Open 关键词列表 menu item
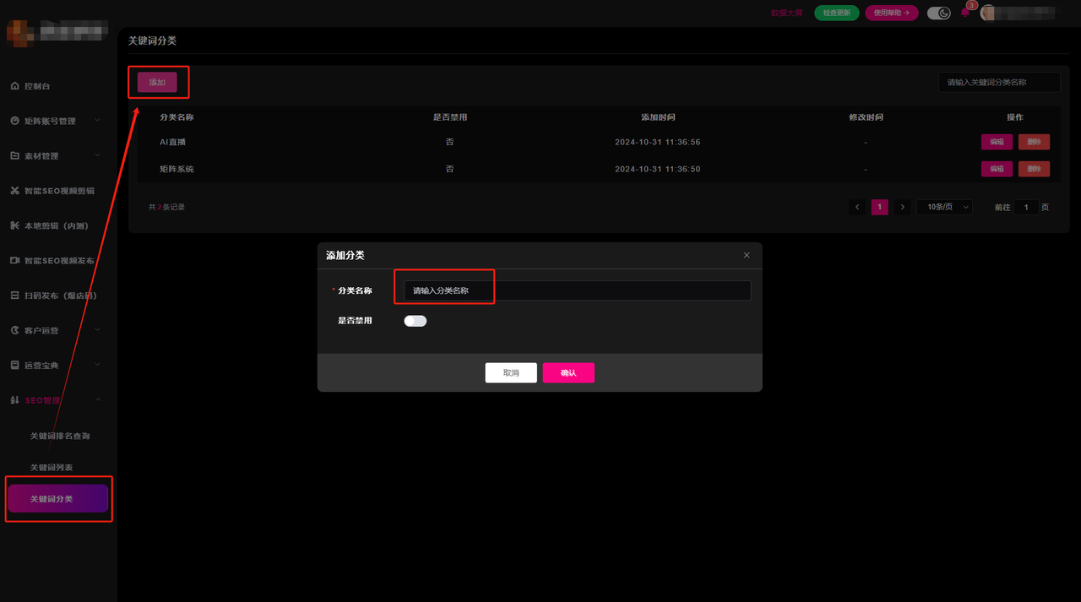This screenshot has width=1081, height=602. (52, 468)
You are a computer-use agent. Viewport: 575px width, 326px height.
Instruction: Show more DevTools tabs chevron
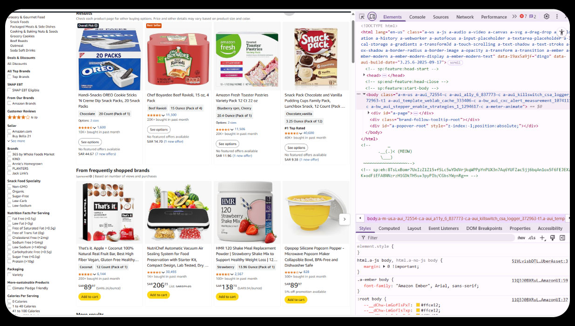coord(514,16)
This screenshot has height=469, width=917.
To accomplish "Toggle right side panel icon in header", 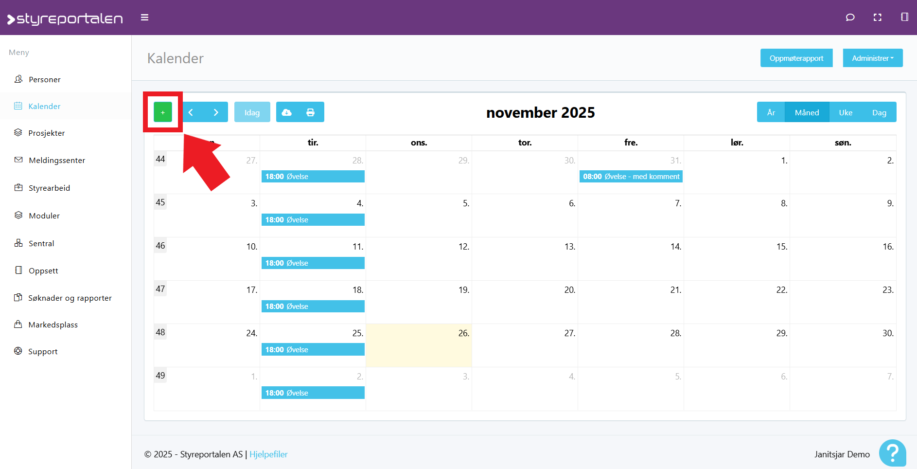I will (x=904, y=18).
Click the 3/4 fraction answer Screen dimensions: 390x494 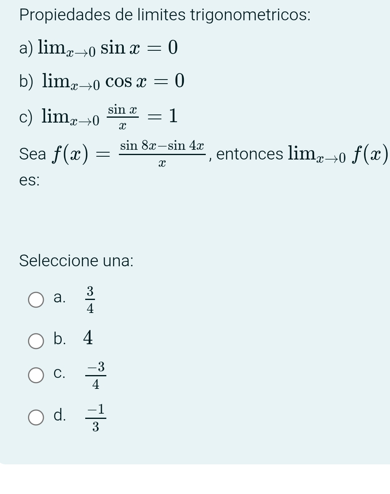click(x=90, y=300)
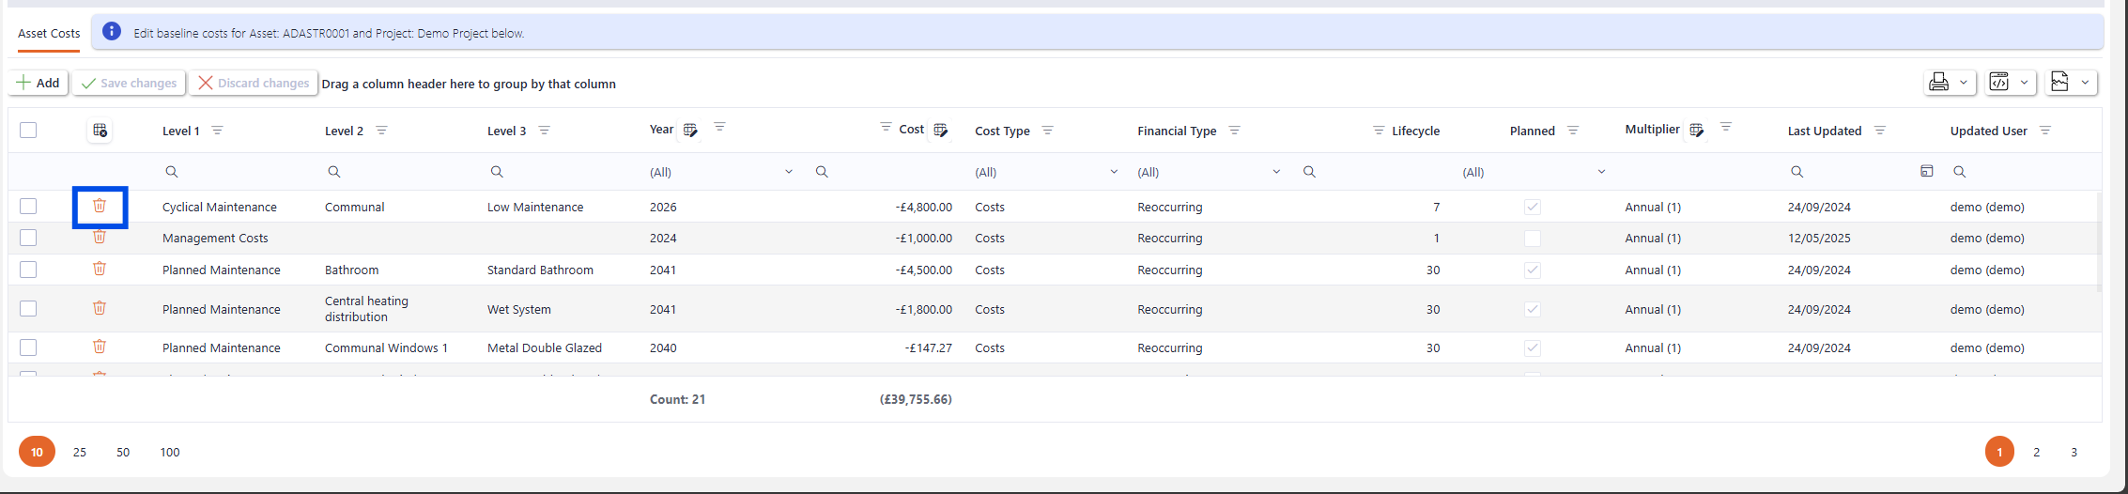Open the Level 1 column filter icon
2128x494 pixels.
pos(217,131)
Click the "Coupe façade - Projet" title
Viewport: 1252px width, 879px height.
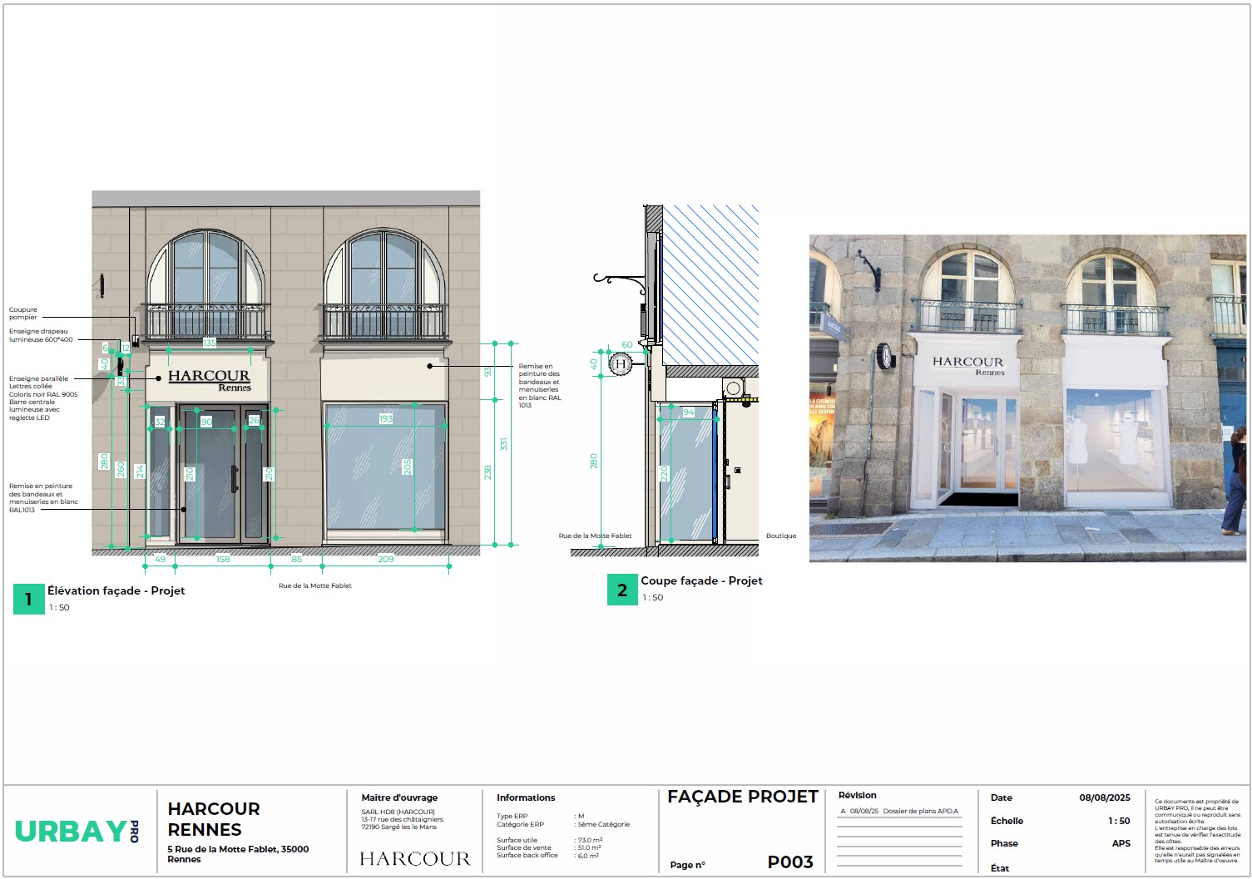click(x=701, y=580)
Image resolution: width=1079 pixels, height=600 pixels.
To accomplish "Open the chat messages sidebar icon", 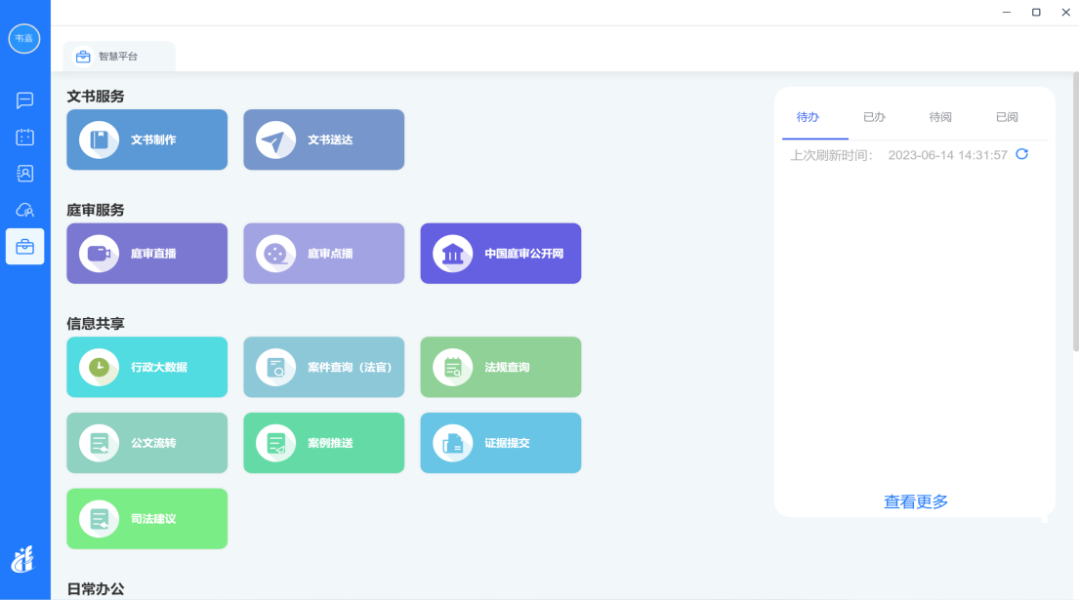I will 24,100.
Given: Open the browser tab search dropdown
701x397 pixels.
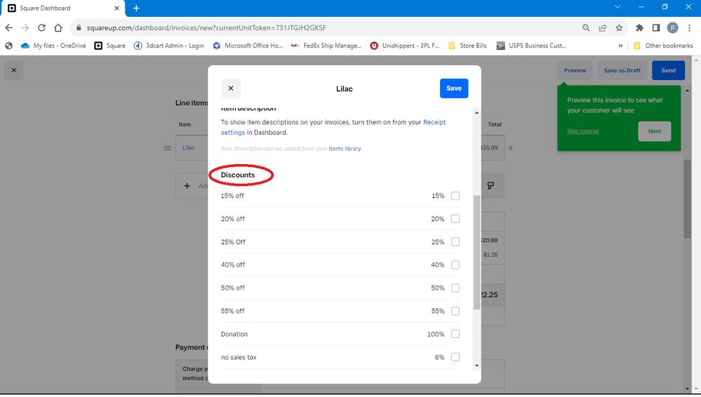Looking at the screenshot, I should click(x=617, y=7).
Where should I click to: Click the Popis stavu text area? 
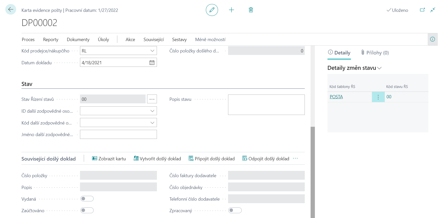(x=266, y=105)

---*---

Transcribe exactly, and without any pictures, each line from the one that holds "701x397 pixels." through the final line of the material above.

◆ **Task result**
701x397 pixels.
Looking at the screenshot, I should click(x=617, y=7).
Where should I click to: Click the Popis stavu text area? 
(x=266, y=105)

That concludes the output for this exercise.